---
id: task-011
title: 'Host-level Traefik hardening and cron setup'
status: To Do
assignee: []
created_date: '2026-03-15 08:00'
labels:
  - dev-ops
  - enhancement
dependencies:
  - task-010
priority: high
---

## Description

<!-- SECTION:DESCRIPTION:BEGIN -->
Security hardening tasks that require host-level access on Netcup RS 8000. Cannot be done from the claude-dev container.

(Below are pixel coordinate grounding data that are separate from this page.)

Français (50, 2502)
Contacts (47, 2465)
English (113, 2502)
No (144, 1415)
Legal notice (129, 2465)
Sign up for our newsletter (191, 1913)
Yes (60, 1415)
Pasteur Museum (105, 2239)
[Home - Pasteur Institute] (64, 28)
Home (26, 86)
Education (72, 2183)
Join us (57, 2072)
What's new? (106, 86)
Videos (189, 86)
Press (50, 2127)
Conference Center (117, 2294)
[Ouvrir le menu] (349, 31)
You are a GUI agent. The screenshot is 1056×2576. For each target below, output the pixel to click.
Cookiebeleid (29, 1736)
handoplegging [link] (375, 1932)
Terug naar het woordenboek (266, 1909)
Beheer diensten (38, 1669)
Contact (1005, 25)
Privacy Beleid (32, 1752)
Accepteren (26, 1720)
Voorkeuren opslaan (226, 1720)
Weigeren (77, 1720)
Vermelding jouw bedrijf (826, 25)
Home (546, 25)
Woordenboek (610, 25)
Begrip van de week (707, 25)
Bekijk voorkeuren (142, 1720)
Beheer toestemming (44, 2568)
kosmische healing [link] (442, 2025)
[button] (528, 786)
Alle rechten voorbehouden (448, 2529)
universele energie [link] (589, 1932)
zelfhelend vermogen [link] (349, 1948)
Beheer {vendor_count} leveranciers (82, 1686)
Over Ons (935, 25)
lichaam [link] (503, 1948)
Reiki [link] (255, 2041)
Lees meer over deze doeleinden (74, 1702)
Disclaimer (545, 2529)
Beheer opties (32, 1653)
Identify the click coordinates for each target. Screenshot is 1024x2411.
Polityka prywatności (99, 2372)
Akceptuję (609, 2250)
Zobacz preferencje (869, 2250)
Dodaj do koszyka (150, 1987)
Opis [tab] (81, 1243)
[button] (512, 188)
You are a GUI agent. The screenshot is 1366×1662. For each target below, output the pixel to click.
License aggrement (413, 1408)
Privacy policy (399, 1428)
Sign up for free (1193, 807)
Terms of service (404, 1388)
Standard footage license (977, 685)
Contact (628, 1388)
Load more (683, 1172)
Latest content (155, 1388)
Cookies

Scripts are pre-built at `/opt/apps/dev-ops/`.
<!-- SECTION:DESCRIPTION:END -->

## Acceptance Criteria
<!-- AC:BEGIN -->
- [ ] #1 Run Traefik hardening script: `bash /opt/apps/dev-ops/traefik-hardening.sh`
- [ ] #2 Edit Traefik docker-compose: add `cap_drop: [ALL]`, `cap_add: [NET_BIND_SERVICE]`, `security_opt: [no-new-privileges:true]`, `read_only: true`
- [ ] #3 Restrict Traefik ports to localhost: `127.0.0.1:80:80` and `127.0.0.1:443:443`
- [ ] #4 Add resource limits to Traefik: `memory: 512M`, `cpus: 2.0`
- [ ] #5 Add CSP `frame-ancestors 'self'` to security-headers.yml
- [ ] #6 Remove `insecureSkipVerify` from pentagi transport config
- [ ] #7 Add weekly Docker prune cron: `23 4 * * 0 /opt/apps/dev-ops/docker-weekly-prune.sh >> /var/log/docker-prune.log 2>&1`
- [ ] #8 Restart Traefik and verify: `cd /root/traefik && docker compose up -d`
<!-- AC:END -->

## Notes

### Quick start
```bash
# 1. Run the pre-built script (creates TLS + rate limit configs)
bash /opt/apps/dev-ops/traefik-hardening.sh

# 2. Edit Traefik compose (location: /root/traefik/docker-compose.yml)
#    Add to traefik service:
#      cap_drop: [ALL]
#      cap_add: [NET_BIND_SERVICE]
#      security_opt: [no-new-privileges:true]
#      read_only: true
#      tmpfs: [/tmp]
#      deploy:
#        resources:
#          limits:
#            memory: 512M
#            cpus: '2.0'
#    Change ports to:
#      - '127.0.0.1:80:80'
#      - '127.0.0.1:443:443'

# 3. Add weekly prune cron
crontab -e
# Add: 23 4 * * 0 /opt/apps/dev-ops/docker-weekly-prune.sh >> /var/log/docker-prune.log 2>&1

# 4. Restart
cd /root/traefik && docker compose up -d

# 5. Verify
curl -I https://jeffemmett.com
```

### Risk
- Restricting ports to 127.0.0.1 means ONLY Cloudflare tunnel traffic reaches Traefik. If cloudflared goes down, all external access is lost until it recovers. This is the intended behavior (no direct IP access).
- `read_only` on Traefik may need a tmpfs for `/data` if ACME cert storage is inside the container.